_Text passage_
▶

When ion migration begins from the perovskite layer, the formation of defective species and complexes induce interstitial states and accelerate the degradation of PeLEDs. Ion migration processes can be mainly divided into (1) ion migration within a grain in the perovskite layer induces the formation of defective pathways and enhances leakage current [137, 138]; (2) ion migration along or across grain boundaries leads to the accumulation of ions at the interface and increases the interface defect density [139]; and (3) ion migration across device interfaces results in changes in the charge carrier transport and carrier injection properties [140].

Perovskites have the general formula of ABX₃, where the A-site ions are occupied by a monovalent cation, possibly organic or inorganic elements; the B-site ions are usually occupied by a divalent metal cation, commonly lead or tin; and the X-site ions are occupied by halide anions. Size mismatch between the ions may cause defects and distortions, which may affect the final decomposition of the crystal structure. Many defects in the perovskite layer can mediate ion migration under an electrical bias. Under a certain electrical bias, doping a certain number of cations (Cs⁺ and Rb⁺) at the A-site, the significant phenomena of ion migration could be observed [141]. The halide anions moved to the negative electrode via the halide vacancies, while the mobile interstitial Cs⁺ and Rb⁺ cations migrated to the positive electrode. First-principle calculations of MAPbI₃ and MAPbBr₃ perovskites indicate that the low activation energy of the halide vacancies and interstitial defects assist the ion migration along with the perovskite crystal as shown in Figure 6(a) [142], [143], [144]. The activation energy of iodine vacancies and interstitials are as low as 0.1 eV [144], and the subsequent activation energies of MA and Pb vacancies increase to ∼0.5 and 0.8 eV, respectively, as shown in Figure 6(b) [142]. Moreover, the grain boundaries on the surface provide stable sites for defects under the excitation of an electrical bias, and defect migration leads to halide segregation. The mixed halide phase separates into two individual halide phases as shown in Figure 6(c), and the emission peak of the mixed-halide perovskite shows red- or blue-shift [26].

◀

_Data excerpts_
▶

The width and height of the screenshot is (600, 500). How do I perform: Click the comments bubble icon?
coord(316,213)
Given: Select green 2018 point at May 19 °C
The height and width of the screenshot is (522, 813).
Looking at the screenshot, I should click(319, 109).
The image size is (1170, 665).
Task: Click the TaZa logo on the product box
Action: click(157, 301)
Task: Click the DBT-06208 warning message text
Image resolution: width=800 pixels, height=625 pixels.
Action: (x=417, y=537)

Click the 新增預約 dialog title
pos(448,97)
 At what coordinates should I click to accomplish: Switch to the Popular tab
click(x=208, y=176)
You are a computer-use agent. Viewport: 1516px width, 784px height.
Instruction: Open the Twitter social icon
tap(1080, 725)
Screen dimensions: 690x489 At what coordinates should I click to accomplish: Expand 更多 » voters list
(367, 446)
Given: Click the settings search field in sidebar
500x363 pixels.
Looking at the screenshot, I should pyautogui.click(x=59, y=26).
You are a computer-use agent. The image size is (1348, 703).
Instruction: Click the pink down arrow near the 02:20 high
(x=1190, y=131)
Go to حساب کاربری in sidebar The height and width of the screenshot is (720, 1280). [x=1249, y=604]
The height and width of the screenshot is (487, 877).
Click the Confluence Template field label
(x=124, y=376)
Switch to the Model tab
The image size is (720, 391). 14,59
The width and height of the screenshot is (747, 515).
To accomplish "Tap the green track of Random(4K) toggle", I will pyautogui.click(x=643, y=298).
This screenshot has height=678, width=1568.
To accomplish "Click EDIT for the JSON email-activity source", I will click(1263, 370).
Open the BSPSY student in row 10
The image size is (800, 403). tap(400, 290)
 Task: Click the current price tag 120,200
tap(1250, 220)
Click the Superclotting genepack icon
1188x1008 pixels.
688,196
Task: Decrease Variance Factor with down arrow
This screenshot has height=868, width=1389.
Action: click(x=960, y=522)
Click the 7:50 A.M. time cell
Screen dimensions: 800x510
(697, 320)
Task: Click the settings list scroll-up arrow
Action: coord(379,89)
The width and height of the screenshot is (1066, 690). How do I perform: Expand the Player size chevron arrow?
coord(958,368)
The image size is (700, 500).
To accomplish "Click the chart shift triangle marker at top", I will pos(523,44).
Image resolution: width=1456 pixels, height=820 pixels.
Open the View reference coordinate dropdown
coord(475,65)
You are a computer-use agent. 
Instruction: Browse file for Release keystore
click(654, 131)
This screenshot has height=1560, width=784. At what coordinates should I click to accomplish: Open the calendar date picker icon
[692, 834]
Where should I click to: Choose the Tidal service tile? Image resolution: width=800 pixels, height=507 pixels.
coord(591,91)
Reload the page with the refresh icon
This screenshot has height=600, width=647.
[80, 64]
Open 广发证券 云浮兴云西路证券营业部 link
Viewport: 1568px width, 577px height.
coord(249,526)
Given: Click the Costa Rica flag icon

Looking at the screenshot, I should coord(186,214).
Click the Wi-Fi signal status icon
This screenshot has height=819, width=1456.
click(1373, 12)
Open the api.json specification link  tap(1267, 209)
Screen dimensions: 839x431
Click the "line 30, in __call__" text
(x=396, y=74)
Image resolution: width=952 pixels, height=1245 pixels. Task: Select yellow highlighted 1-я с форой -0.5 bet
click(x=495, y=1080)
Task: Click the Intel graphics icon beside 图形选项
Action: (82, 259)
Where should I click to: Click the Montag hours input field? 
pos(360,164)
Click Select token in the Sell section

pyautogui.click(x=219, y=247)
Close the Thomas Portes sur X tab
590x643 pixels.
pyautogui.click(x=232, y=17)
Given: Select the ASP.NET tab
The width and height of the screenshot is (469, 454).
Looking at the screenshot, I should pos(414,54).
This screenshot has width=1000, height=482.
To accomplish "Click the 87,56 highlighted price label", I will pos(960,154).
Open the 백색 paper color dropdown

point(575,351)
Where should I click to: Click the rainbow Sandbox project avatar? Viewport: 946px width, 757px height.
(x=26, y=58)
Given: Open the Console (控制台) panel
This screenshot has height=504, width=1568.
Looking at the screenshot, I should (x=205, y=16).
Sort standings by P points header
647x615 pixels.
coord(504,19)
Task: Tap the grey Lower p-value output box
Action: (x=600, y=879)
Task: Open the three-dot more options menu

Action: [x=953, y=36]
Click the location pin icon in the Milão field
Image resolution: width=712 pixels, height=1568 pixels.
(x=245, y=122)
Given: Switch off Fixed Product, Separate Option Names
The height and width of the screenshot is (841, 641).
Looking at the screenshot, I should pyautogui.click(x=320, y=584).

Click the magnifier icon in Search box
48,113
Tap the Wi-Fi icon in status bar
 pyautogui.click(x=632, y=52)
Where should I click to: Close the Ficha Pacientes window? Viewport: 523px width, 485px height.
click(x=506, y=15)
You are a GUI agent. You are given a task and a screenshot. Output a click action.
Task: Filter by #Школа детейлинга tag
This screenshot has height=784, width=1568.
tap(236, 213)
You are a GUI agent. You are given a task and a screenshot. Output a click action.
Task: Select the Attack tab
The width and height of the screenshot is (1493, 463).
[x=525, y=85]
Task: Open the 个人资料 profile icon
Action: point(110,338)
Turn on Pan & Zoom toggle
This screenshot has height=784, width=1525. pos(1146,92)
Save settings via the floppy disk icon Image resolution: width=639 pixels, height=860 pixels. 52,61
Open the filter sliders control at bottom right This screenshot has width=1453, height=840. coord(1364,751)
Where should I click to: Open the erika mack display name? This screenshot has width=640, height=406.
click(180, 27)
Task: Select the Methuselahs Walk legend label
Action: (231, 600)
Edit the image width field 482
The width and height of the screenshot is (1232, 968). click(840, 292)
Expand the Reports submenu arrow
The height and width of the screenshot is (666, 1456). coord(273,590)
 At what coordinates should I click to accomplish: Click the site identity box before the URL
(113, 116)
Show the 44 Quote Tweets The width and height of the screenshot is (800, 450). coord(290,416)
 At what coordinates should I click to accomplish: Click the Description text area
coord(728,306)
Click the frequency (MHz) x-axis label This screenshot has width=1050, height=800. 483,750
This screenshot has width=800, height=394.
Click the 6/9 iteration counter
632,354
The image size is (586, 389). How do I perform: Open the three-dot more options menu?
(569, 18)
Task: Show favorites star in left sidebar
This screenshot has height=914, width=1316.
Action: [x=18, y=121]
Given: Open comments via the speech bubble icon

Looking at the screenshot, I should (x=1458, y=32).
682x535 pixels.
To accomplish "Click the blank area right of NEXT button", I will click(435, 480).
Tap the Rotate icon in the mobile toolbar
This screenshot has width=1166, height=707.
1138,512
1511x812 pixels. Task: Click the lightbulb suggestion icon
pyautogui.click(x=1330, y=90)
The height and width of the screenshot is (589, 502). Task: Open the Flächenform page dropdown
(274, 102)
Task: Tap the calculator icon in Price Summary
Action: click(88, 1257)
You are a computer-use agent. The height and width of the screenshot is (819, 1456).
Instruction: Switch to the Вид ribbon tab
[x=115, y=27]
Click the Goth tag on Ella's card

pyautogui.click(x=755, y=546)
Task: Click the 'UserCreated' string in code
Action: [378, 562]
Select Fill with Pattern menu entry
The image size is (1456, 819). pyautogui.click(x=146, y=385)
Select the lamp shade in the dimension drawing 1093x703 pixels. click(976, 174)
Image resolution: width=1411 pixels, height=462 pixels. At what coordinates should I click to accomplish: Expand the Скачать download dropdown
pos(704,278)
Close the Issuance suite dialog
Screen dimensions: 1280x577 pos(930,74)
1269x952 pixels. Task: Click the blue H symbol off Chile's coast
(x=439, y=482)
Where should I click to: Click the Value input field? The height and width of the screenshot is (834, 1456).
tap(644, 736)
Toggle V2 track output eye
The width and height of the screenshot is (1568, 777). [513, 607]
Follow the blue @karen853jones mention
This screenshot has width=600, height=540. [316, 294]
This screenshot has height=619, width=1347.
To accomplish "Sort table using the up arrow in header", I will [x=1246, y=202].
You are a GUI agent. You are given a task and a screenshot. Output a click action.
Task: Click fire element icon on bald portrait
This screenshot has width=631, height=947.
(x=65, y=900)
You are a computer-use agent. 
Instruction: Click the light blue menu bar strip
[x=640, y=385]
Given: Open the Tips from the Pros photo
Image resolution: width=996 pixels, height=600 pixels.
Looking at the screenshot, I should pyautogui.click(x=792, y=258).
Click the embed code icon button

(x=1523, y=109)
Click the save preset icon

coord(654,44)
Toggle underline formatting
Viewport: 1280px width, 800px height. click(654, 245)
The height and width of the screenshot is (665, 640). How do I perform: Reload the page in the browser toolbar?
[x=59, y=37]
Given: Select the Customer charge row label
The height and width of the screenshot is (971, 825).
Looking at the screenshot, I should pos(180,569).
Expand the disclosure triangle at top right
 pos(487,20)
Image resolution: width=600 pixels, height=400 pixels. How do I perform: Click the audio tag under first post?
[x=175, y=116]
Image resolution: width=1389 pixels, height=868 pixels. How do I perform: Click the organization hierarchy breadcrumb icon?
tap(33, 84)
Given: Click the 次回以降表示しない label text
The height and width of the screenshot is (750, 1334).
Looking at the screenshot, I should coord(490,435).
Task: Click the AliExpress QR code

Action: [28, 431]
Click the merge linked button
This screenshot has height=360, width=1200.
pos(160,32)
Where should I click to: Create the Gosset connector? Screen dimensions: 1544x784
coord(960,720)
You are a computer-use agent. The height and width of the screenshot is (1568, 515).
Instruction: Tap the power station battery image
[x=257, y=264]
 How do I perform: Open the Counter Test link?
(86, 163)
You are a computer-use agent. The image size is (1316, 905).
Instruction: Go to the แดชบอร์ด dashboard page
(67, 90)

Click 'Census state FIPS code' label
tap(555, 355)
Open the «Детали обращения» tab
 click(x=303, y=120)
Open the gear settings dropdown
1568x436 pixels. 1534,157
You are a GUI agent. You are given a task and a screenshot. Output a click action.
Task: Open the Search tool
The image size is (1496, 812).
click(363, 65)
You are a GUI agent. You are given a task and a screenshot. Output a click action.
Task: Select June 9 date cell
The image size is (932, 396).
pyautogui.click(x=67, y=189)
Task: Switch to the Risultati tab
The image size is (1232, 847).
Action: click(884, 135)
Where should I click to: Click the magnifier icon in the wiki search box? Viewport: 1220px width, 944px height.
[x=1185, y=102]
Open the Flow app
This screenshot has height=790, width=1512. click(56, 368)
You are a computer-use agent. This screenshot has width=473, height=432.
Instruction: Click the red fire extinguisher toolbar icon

◀

_Tasks to perform_
1. Copy the stretch of the passage on ion migration from "When ion migration" through "injection properties [140].".
2. According to the passage on ion migration, how low can the activation energy of iodine vacancies and interstitials be?
3. List the main categories into which the passage on ion migration divides ion migration processes.
The material comes from a different source than the passage on ion migration.

_Expected outputs_
1.
When ion migration begins from the perovskite layer, the formation of defective species and complexes induce interstitial states and accelerate the degradation of PeLEDs. Ion migration processes can be mainly divided into (1) ion migration within a grain in the perovskite layer induces the formation of defective pathways and enhances leakage current [137, 138]; (2) ion migration along or across grain boundaries leads to the accumulation of ions at the interface and increases the interface defect density [139]; and (3) ion migration across device interfaces results in changes in the charge carrier transport and carrier injection properties [140].

2. As low as 0.1 eV.

3.
- Ion migration within a grain in the perovskite layer
- Ion migration along or across grain boundaries
- Ion migration across device interfaces